INSTRUCTIONS TO FOLLOW
Rewrite the items below so that every "Instruction" becomes "Command", keeping everything else as it is.

MATERIAL PROVIDED
+++++

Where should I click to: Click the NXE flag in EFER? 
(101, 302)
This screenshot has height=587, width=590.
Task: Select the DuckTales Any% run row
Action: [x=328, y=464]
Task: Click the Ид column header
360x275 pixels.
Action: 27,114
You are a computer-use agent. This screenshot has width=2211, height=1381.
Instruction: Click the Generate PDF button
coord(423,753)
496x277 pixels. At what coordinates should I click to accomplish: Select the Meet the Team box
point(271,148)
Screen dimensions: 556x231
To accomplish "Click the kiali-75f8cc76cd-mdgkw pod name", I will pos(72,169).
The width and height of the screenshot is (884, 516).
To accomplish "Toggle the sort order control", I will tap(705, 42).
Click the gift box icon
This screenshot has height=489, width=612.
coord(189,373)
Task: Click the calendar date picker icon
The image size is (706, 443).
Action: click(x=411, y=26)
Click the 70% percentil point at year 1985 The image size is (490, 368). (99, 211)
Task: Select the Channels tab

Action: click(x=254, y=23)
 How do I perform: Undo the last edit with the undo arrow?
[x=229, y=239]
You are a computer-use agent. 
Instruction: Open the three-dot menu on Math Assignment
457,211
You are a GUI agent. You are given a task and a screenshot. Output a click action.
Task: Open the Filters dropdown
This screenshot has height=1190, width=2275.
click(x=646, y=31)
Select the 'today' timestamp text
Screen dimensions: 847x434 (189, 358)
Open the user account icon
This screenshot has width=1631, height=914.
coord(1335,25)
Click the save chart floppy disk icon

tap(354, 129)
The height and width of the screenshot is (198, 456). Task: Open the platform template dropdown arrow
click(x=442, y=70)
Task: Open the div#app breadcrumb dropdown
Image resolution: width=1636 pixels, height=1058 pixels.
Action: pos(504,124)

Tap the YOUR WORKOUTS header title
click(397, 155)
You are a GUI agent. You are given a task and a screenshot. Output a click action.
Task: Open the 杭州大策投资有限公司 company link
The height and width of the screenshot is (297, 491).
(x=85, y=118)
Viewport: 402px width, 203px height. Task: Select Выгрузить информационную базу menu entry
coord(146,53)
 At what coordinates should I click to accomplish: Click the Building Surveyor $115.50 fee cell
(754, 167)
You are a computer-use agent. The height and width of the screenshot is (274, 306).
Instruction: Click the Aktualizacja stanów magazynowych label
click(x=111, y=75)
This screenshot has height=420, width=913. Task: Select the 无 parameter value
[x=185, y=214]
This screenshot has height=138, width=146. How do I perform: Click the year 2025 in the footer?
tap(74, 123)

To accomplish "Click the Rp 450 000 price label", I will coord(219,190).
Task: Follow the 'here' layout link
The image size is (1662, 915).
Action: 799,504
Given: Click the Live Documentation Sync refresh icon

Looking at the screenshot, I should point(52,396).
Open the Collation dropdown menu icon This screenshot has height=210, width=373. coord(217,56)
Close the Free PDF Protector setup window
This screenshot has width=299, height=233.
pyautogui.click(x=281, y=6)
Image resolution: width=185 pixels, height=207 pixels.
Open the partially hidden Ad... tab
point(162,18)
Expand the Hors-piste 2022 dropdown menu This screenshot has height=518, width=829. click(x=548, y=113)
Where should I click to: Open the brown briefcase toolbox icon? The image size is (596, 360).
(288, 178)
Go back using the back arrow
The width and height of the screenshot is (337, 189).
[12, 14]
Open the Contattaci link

+++++

EXERCISE RESPONSE
Where should I click to: Click the NXE flag in EFER? 
(101, 302)
This screenshot has height=587, width=590.
Task: Select the DuckTales Any% run row
Action: [x=328, y=464]
Task: Click the Ид column header
360x275 pixels.
Action: 27,114
You are a computer-use agent. This screenshot has width=2211, height=1381.
Command: Click the Generate PDF button
coord(423,753)
496x277 pixels. At what coordinates should I click to accomplish: Select the Meet the Team box
point(271,148)
Screen dimensions: 556x231
To accomplish "Click the kiali-75f8cc76cd-mdgkw pod name", I will pos(72,169).
The width and height of the screenshot is (884, 516).
To accomplish "Toggle the sort order control", I will tap(705, 42).
Click the gift box icon
This screenshot has height=489, width=612.
coord(189,373)
Task: Click the calendar date picker icon
The image size is (706, 443).
Action: click(x=411, y=26)
Click the 70% percentil point at year 1985 The image size is (490, 368). (99, 211)
Task: Select the Channels tab

Action: click(x=254, y=23)
 How do I perform: Undo the last edit with the undo arrow?
[x=229, y=239]
You are a computer-use agent. 
Command: Open the three-dot menu on Math Assignment
457,211
You are a GUI agent. You are given a task and a screenshot. Output a click action.
Task: Open the Filters dropdown
This screenshot has height=1190, width=2275.
click(x=646, y=31)
Select the 'today' timestamp text
Screen dimensions: 847x434 (189, 358)
Open the user account icon
This screenshot has width=1631, height=914.
coord(1335,25)
Click the save chart floppy disk icon

tap(354, 129)
The height and width of the screenshot is (198, 456). Task: Open the platform template dropdown arrow
click(x=442, y=70)
Task: Open the div#app breadcrumb dropdown
Image resolution: width=1636 pixels, height=1058 pixels.
Action: pos(504,124)

Tap the YOUR WORKOUTS header title
click(397, 155)
You are a GUI agent. You are given a task and a screenshot. Output a click action.
Task: Open the 杭州大策投资有限公司 company link
The height and width of the screenshot is (297, 491).
(x=85, y=118)
Viewport: 402px width, 203px height. Task: Select Выгрузить информационную базу menu entry
coord(146,53)
 At what coordinates should I click to accomplish: Click the Building Surveyor $115.50 fee cell
(754, 167)
You are a computer-use agent. The height and width of the screenshot is (274, 306).
Command: Click the Aktualizacja stanów magazynowych label
click(x=111, y=75)
This screenshot has height=420, width=913. Task: Select the 无 parameter value
[x=185, y=214]
This screenshot has height=138, width=146. How do I perform: Click the year 2025 in the footer?
tap(74, 123)

To accomplish "Click the Rp 450 000 price label", I will coord(219,190).
Task: Follow the 'here' layout link
The image size is (1662, 915).
Action: 799,504
Given: Click the Live Documentation Sync refresh icon

Looking at the screenshot, I should point(52,396).
Open the Collation dropdown menu icon This screenshot has height=210, width=373. coord(217,56)
Close the Free PDF Protector setup window
This screenshot has width=299, height=233.
pyautogui.click(x=281, y=6)
Image resolution: width=185 pixels, height=207 pixels.
Open the partially hidden Ad... tab
point(162,18)
Expand the Hors-piste 2022 dropdown menu This screenshot has height=518, width=829. click(x=548, y=113)
Where should I click to: Open the brown briefcase toolbox icon? The image size is (596, 360).
(288, 178)
Go back using the back arrow
The width and height of the screenshot is (337, 189).
[12, 14]
Open the Contattaci link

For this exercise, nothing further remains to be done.